South Korean telecommunications giant SK Telecom (NASDAQ: SKM) has announced plans to shutter its metaverse platform ifland to increase the size of its bets on artificial intelligence (AI).
According to local news outlet Business Korea, SK Telecom will bring down the curtain on ifland in March 2025, ending five years of metaverse operations. Described as the end of an era for SK Telecom, the move signals an intention from the Korean firm to turn its attention to AI innovation.
Launched in 2020, ifland allowed users to explore virtual worlds with customizable avatars. At the height of its powers, the metaverse platform attracted over 4 million monthly active users, but waning interest in Web3 saw the figure dwindle to around the three million mark.
While the figures for ifland hit a slump, SK Telecom’s AI ambitions took off with a bang, with a range of early experiments netting large wins for the firm.
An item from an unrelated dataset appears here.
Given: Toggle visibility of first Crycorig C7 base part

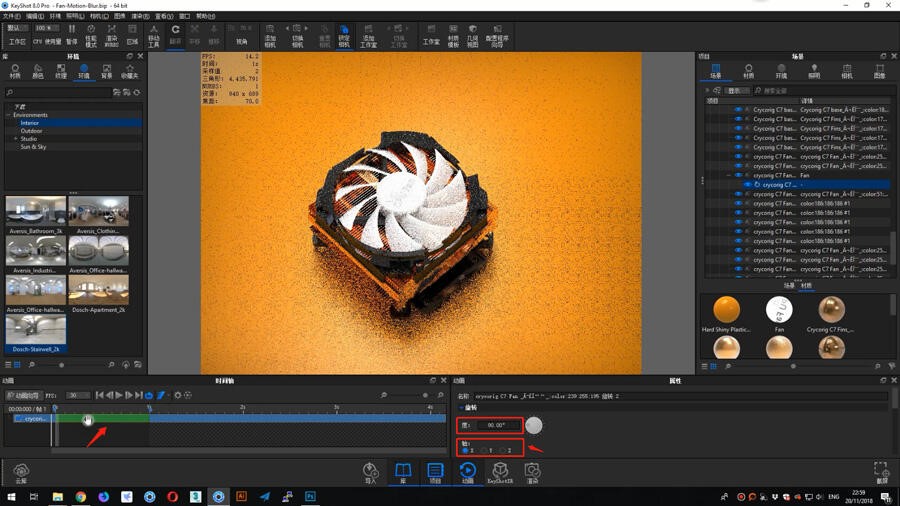Looking at the screenshot, I should coord(738,110).

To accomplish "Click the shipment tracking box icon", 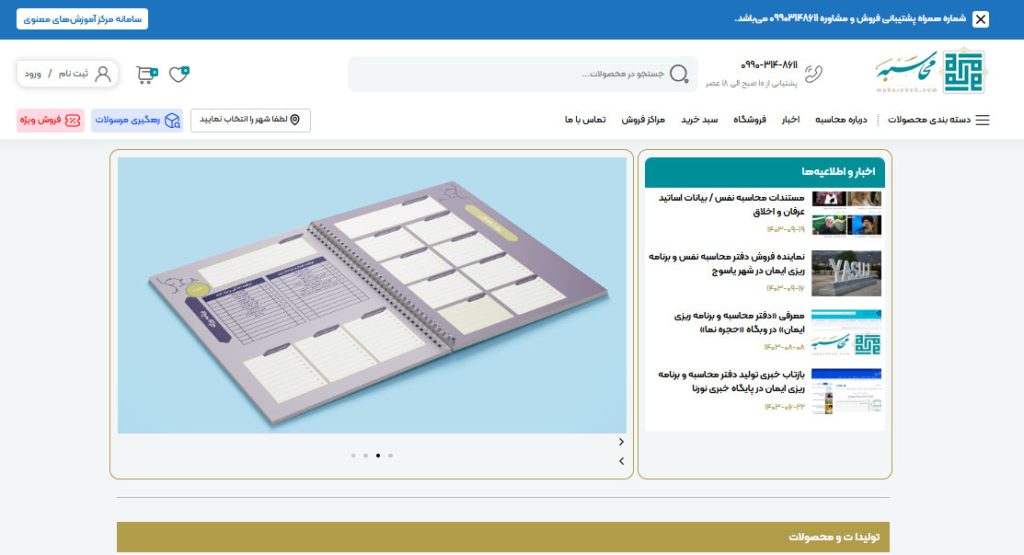I will click(173, 120).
SK Telecoms began pitching its tents with AI as early as 2022, riding the wave of ChatGPT and other generative AI offerings to roll out its large language model (LLM) in 2024.
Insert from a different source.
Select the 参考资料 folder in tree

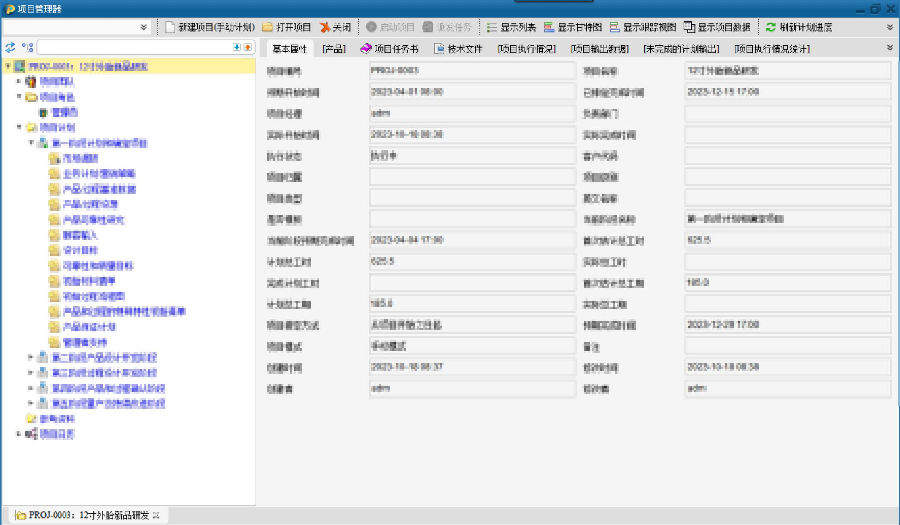coord(55,419)
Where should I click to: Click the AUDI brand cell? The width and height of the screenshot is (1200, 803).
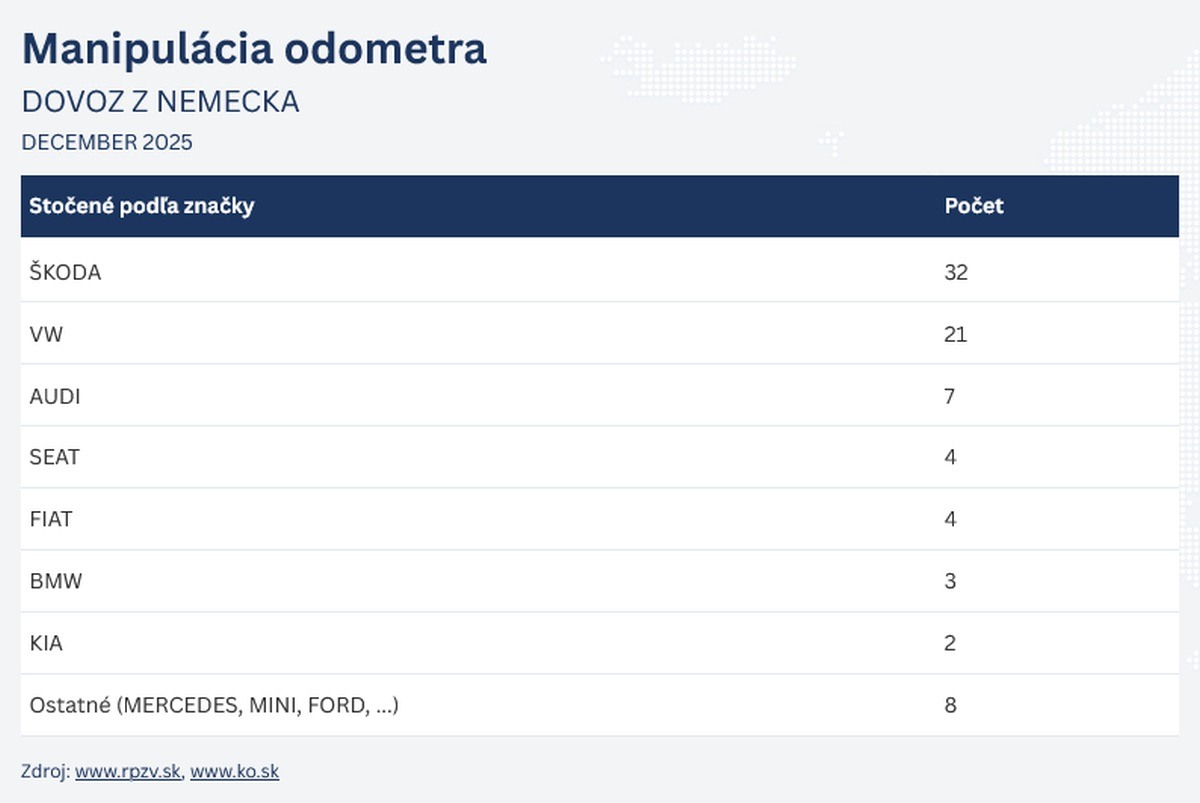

“As a global AI company, we aim to concentrate our capabilities on AI,” said the company. One year after its foray into AI, the telecommunication company’s revenues have never been higher, netting $13.2 billion. New subscribers poured in from the South Korean and regional markets attracted by the “strong AI infrastructure and technology capabilities” it amassed over 24 months.
“A”—its AI agent—has earned critical acclaim from end users and can go toe-to-toe with global AI offerings in terms of capabilities. The company’s decision to shutter ifland will provide additional resources to power its AI arms race as it aims to keep pace with the rest of the pack.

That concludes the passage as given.